Comenzando el viaje por las altas cumbres, nada mejor que el valle de Chaschuil para quienes gustan de las actividades de montaña. 

Allí, la Ruta 60 lleva hasta los Seismiles, como llaman al grupo de 14 picos de más de 6 mil metros de altura sobre el nivel del mar, que conforma la segunda zona más alta del planeta, después del Himalaya. Entre ellos se destaca el Pissis, el mayor volcán inactivo del mundo, con 6.882 metros.

Praderas

No todo es altura por este camino del departamento Tinogasta, ya que la ruta lleva también por praderas tapizadas de amarillos coirones, entre los que viven vicuñas y ñandúes, además de los flamencos rosados que pueblan durante los meses de verano las lagunas de altura. A su vez, a lo lejos lucen las famosas laderas de 14 colores, con preminencia de rojos, amarillos y verdes.

Donde la ruta gira al oeste para cruzar hacia Chile por el Paso San Francisco (4.726 msnm), el montañismo y el turismo arqueológico se combinan en el cerro Incahuasi, en cuya cima (6.623 msnm) están las segundas edificaciones precolombinas más altas descubiertas, después de las del volcán Llullaillaco (en Salta, a 6.739 metros). 

Allí hay excursiones de escalada y los aventureros deben destinar unos días para aclimatación en el refugio de altura Las Grutas, a unos 4.000 metros, que ofrece hermosas vistas panorámicas de la Cordillera.

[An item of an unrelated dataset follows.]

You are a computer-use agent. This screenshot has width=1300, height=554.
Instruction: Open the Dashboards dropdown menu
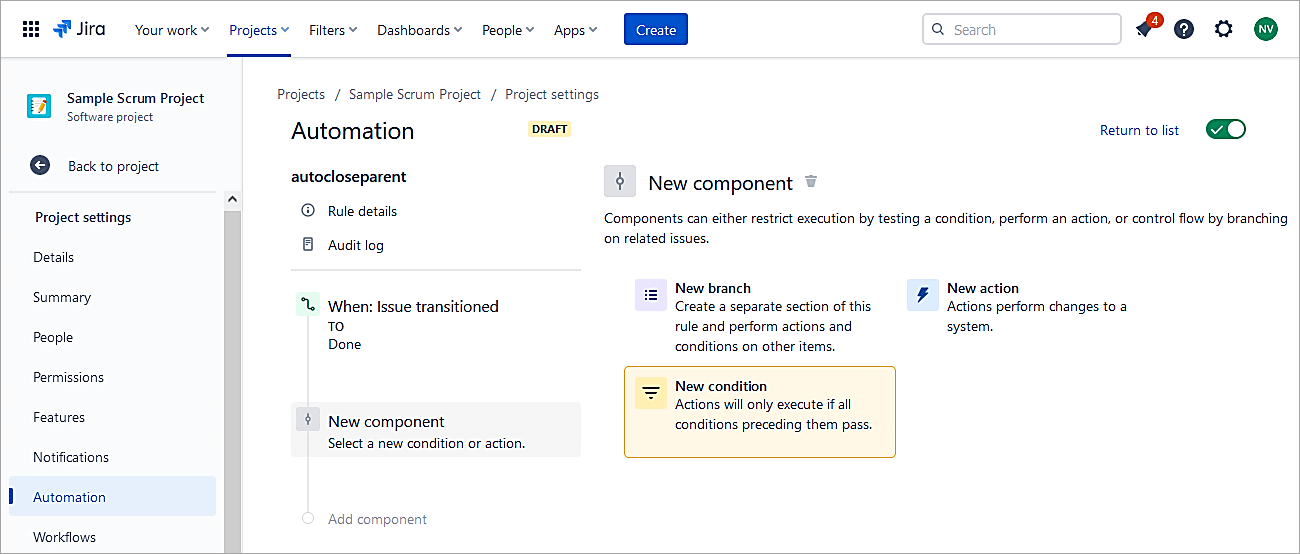(x=419, y=30)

Hacia el sur, en la zona de Cortaderas y sobre la misma ruta, el escenario de aventura puede interrumpirse aprovechando el paréntesis de confort que ofrece, a 3.000 metros de altura, la hostería de la región, el único hotel cinco estrellas del país a esa altitud.

Termas de Fiambalá

La perla de Tinogasta como centro para la diversificación turística es Fiambalá, la segunda ciudad del departamento, que en su casco urbano o en derredor tiene variadas opciones para el entretenimiento o el rélax tras el turismo de montaña. 

A sólo 12 kilómetros al este se encuentra un complejo de termas, con 17 piletones naturales de roca cordillerana, que se llenan con agua de propiedades relajantes y curativas que surge en la altura a 75 grados y se va enfriando al descender, hasta alcanzar una temperatura tolerable para el baño, ya sea de inmersión o por chorros en caída. En el lugar hay un restorán que prepara exquisitos asados para disfrutar junto a las piletas, rodeado de un apacible paisaje de montañas con tonos rosados y grises.

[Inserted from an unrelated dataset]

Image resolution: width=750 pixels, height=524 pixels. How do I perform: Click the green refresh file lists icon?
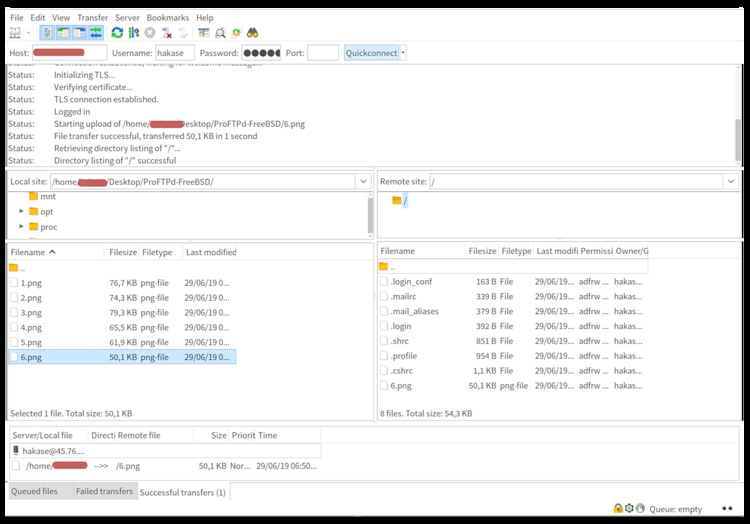pyautogui.click(x=117, y=33)
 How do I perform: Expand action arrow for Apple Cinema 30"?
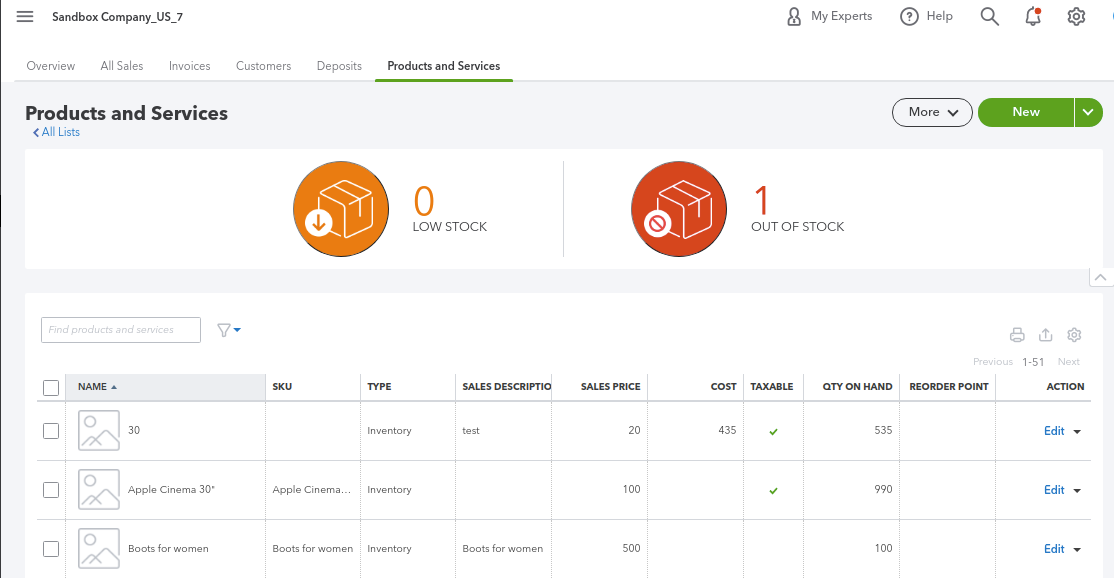(x=1077, y=491)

Al norte de la ciudad, a unos 25 kilómetros están las dunas de Tatón, una gran extensión de montañas de arena consideradas entre las más grandes del mundo, que son un lugar ideal para quienes quieren divertirse practicando sandboard o en el manejo de cuatriciclos y vehículos 4×4.

En pueblos cercanos a Fiambalá se pueden hallar diversas manifestaciones de fe cristiana, como en los pueblos de Medanitos y Antinaco, donde hay dos grandes esculturas del Cristo Redentor, construidas a mano y sin moldes, que son piezas únicas e integran el circuito turístico histórico-religioso del norte del departamento. El primero mide más de 19 metros de alto y está erigido en la loma de un cerro con hermosas vistas panorámicas del valle, las dunas y los viñedos. El de Antinaco tiene menor tamaño pero las mismas características.

Valles verdes

En la franja central catamarqueña, donde predominan montañas, desiertos y quebradas, los valles húmedos conforman verdaderos oasis en los que el verde se toma revancha y todo brota y crece profusamente, como en Fiambalá y Belén. Sendos ríos del mismo nombre que estas ciudades están bordeados de viñedos y plantaciones de nogales y anisares, entre otros cultivos.

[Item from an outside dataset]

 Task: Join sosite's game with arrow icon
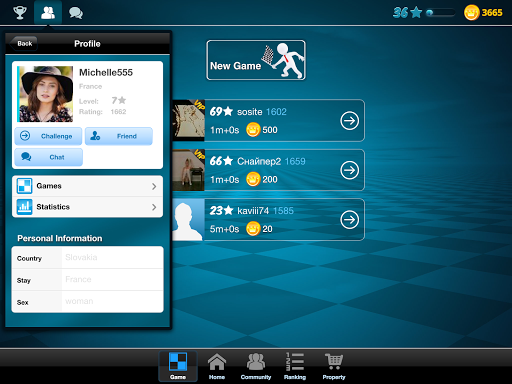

Muchas de sus bodegas y viñedos están abiertos al público, que puede degustar sus vinos artesanales y de exportación, además de presenciar todo el proceso para su elaboración. El verano es además una época ideal para observar los preparativos para la Fiesta de la Vendimia Catamarqueña, que se realiza en febrero. Tinogasta y Fiambalá son dos destinos ideales para disfrutar de un tour a través de una decena de bodegas artesanales o industriales.